** BEGIN EXCERPTED PASSAGE **

# My K-40 Laser Engraver Adventure



## gr8legs (Jun 11, 2018)

This isn't really a Project of the Day, it's more a Project of the last 5 Months that I'm finally getting around to writing a journal entry.

Back in December my 'significant other' bought a new business to supplant her copy/print shop - and I subsequently found myself knee deep in making rubber stamps.

As a bit of background, we made rubber stamps about a million years ago, setting hot type slugs on a Linotype machine (Rube Goldberg would be proud), pressing the type into uncured Bakelite and then heat curing it, then pressing unvulcanized rubber into the Bakelite and then heat curing the rubber and finally mounting the cured rubber with raised type onto wood mounts. A long and labor intensive process.

The company she bought had slightly newer technology, exposing photo-sensitive polymer to UV light through a film negative and then washing away the un-cured polymer to make the 'stamp die'. Somewhat more efficient but still very labor intensive and process control was a nightmare.

The latest wrinkle in stamp production is CNC laser burning sheet rubber (or polymer) to make the stamp dies in one step with minimal operator interaction. We knew this going into the business in the first place but suitable laser engravers are $10K and up and making a bad choice would not create domestic harmony.

So, knowing nothing about lasers we bought a 'learner' cheapie system off one of the Asian eBay sellers of what is known as a 'generic K-40 laser engraver'. 40 watt claimed power, 5" x 8" workspace or so. Big enough to learn on. These things are listed eBay for $300 to $2,000 depending on the sophistication of the purchaser and the greed of the seller. As near as I could tell they are all identical, the only perceptible difference being a 'red case' or a 'blue case'.

Picking a cheap one and ordering it was the easy part - find the price from a seller with not terrible feedback, place the order and then wait for the shipment to arrive.

In due course (about 45 days) a giant box arrived with what looked like the pictured laser enclosed. Offloading it to the workshop to play with it was the next step.

So, hook up the laser box, connect the water cooling unit (an aquarium pump) plug it in and turn it on. You could hear a couple of stepper motors whirring inside as the lens carriage searched for the 'home position' limit switches.

Well, uh, why is the motor still whirring? A quick look into the guts revealed the X-Axis belt was lying in the bottom of the unit having pulled loose from its connection to the lens carriage somewhere between Hunan Province and Oregon.  Grrr.



Contacting the seller about the problem was the usual Chinese Fire Drill: "Send us a picture." Done. "Send us a video." Done "Send us a video of you singing the finale of  The Mikado in Mandarin" (???)  All steps designed to delay feedback and get past the warranty. (Warranty??? Ha Ha Ha!)

So, since this was planned as a learning experience, I dove into the machine. It was obviously made of partially recycled tin cans and floor sweepings. My initial reluctance to take it apart was quickly replaced with an exercise in critiquing curious construction techniques. If there was a way to make something cheaply and poorly, these people had found it. Many parts looked hand-made, and not in a good way - but more on that later.

** END EXCERPTED PASSAGE **
** BEGIN DATA SUPPLIED **

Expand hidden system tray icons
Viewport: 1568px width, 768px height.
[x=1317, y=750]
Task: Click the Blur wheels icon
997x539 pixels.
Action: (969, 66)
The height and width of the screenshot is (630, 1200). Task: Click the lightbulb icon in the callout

** END DATA SUPPLIED **
** BEGIN DATA SUPPLIED **

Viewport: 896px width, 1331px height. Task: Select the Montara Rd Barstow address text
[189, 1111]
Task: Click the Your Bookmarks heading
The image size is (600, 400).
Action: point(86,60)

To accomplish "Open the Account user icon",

** END DATA SUPPLIED **

Reproduce the part of the laser engraver post starting at "Back in December" and ending at "was a nightmare.".

TASK ANSWER |
Back in December my 'significant other' bought a new business to supplant her copy/print shop - and I subsequently found myself knee deep in making rubber stamps.

As a bit of background, we made rubber stamps about a million years ago, setting hot type slugs on a Linotype machine (Rube Goldberg would be proud), pressing the type into uncured Bakelite and then heat curing it, then pressing unvulcanized rubber into the Bakelite and then heat curing the rubber and finally mounting the cured rubber with raised type onto wood mounts. A long and labor intensive process.

The company she bought had slightly newer technology, exposing photo-sensitive polymer to UV light through a film negative and then washing away the un-cured polymer to make the 'stamp die'. Somewhat more efficient but still very labor intensive and process control was a nightmare.